The Ultimate Bone-Building Move

The double kettlebell clean and jerk combines full-body pulling and pushing movements to strengthen different muscle groups simultaneously, says Steve Cotter, the director of the International Kettlebell & Fitness Federation and a certified strength and conditioning professional. The "clean" part of the move covers the glutes, back, hamstrings and hands, while the "jerk" develops the legs, shoulders, triceps and upper back.

Here's how to do it (ideally, first watch this video of Cotter demonstrating the move in competition).

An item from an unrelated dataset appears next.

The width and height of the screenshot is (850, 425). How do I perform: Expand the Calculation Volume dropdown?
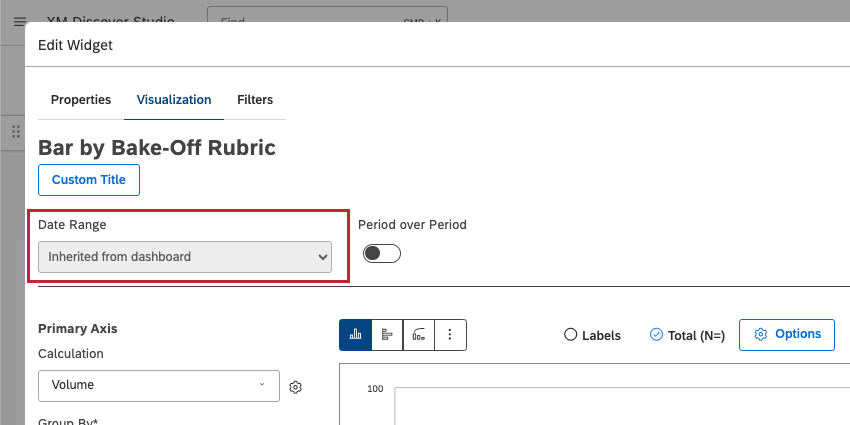pos(158,385)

1. Pick up two kettlebells, one in each hand. (Start with 8-pound weights and progress to 15- to 20-pound weights).
2. Bend your knees slightly and hinge forward at the hips while ensuring your back remains flat. Let the kettlebells hang in between your legs.
3. Swing the kettlebells gently between your legs to gather a little momentum.
4. In one fluid motion, stand up and swing the kettlebells out, up and in toward your chest.
5. Pause with your elbows bent and your fists facing each other near your clavicle.
6. Bend your knees slightly and explode up on the balls of your feet, simultaneously extending your arms toward the ceiling and pressing the kettlebells up into the air.*
7. Pause briefly, then let the kettlebells drop back down to shoulder height and then down to the starting position.
8. Do these in sets of 10. Cotter recommends starting with three sets and working up to five. (Rest for 1 to 2 minutes between each set.)

*Note: In step 6, there's no jumping involved, because landing while holding a heavy weight can be tough on your knees, Cotter says. You will get the same kind of explosive blast-off by pushing up on your toes (your heels leave the ground). In fact, Cotter says he uses this move with basketball and volleyball players to help them improve their jump height. (On non-kettlebell days, you could do jump-squats, which have similar benefits for your bones.)